Karl Ludwig Sand (* 5. Oktober 1795 im damals preußischen Wunsiedel; † 20. Mai 1820 in Mannheim durch Hinrichtung mit dem Schwert) war ein radikaler deutscher Burschenschafter und Mörder August von Kotzebues.
Die Familie Sand war alter Coburger Niederadel, seit dem 14. Jahrhundert auch in Thüringen nachweisbar. Der aus Erlangen stammende Vater Gottfried Christoph Sand (1753–1823) wurde 1785 auf das Amt des Stadtrichters und Landvogtes des zu Brandenburg-Bayreuth gehörigen Wunsiedel berufen. 1791 fiel Bayreuth an Preußen. Im Jahre 1797 wurde Gottfried Christoph Sand Justizrat.
Gottfried Christoph Sand heiratete Dorothea Johanna Wilhelmina Schöpf (1766–1826), die jüngste Tochter des Kammerrats Johann Martin Schöpf (1718-1778), dem Begründer der Brandenburg-Schöpfschen Baumwollmanufaktur, eines frühindustriellen Unternehmens von regionaler Bedeutung. Die Familie zählte also zum Kreis der örtlichen Honoratioren.

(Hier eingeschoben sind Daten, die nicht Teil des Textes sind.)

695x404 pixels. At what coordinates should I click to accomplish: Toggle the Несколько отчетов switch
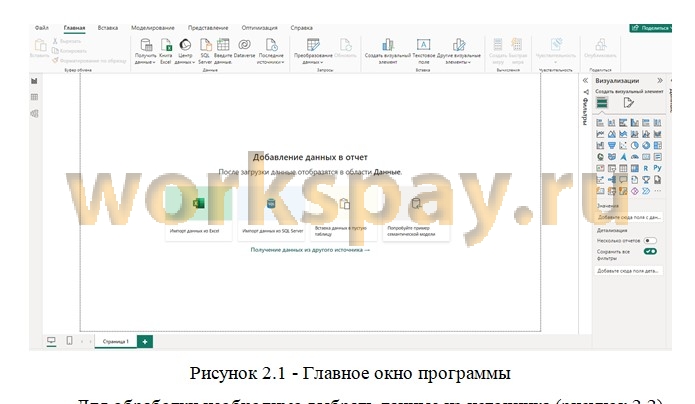coord(650,241)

1795 wurde Carl Ludwig Sand als jüngstes von acht Geschwistern geboren, von denen drei jedoch früh starben. Ab 1804 besuchte Sand die Lateinschule in Wunsiedel. Er war ein Schüler mit langsamer Auffassungsgabe, was er jedoch durch beharrlichen Fleiß auszugleichen wusste. Bestimmende Einflüsse seiner Kindheit waren einerseits das kulturell von aufgeklärtem Protestantismus und preußischem Patriotismus geprägte Elternhaus, andererseits das Erlebnis der französischen Besetzung. Im Herbst 1806 wurde das Bayreuther Gebiet (und damit Wunsiedel) von französischen Truppen besetzt und 1807 mit dem Frieden von Tilsit an Frankreich abgetreten. Die Einquartierungen und Kontributionen bedeuteten eine erhebliche wirtschaftliche Belastung für die Region. Dazu kam die politische und militärische Unsicherheit an der Peripherie des französischen Herrschaftsbereichs.

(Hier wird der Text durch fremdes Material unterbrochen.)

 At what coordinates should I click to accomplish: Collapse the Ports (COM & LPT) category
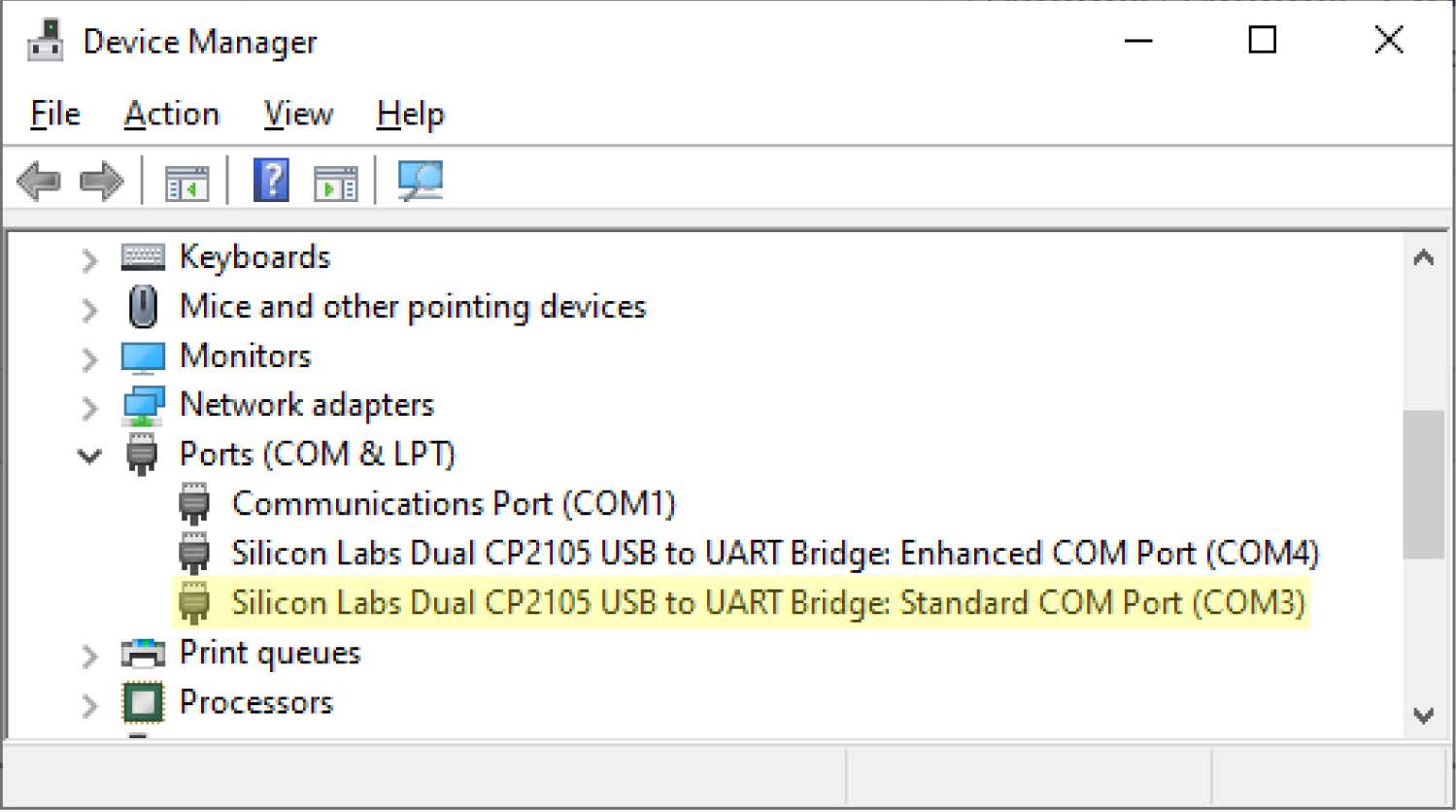(x=89, y=456)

Ab Ostern 1810 besuchte Sand das Gymnasium in Hof. Er wohnt bei dessen Rektor Georg Heinrich Saalfrank, der der Familie Sand durch Freundschaft und gemeinsame sittlich-religiöse Überzeugung verbunden war. Nach der Auflassung des Hofer Gymnasiums infolge der Montgelas'schen Reformen folgte er seinem Lehrer an das Neue Gymnasium in Regensburg, das er im September 1814 abschloss.
Zu dieser Zeit war er geprägt durch
Nach dem Abitur unternahm er eine Reise in die Schweiz, fand jedoch zu seinem Bedauern in den Bewohnern des Landes keine Ebenbilder von Schillers Tell.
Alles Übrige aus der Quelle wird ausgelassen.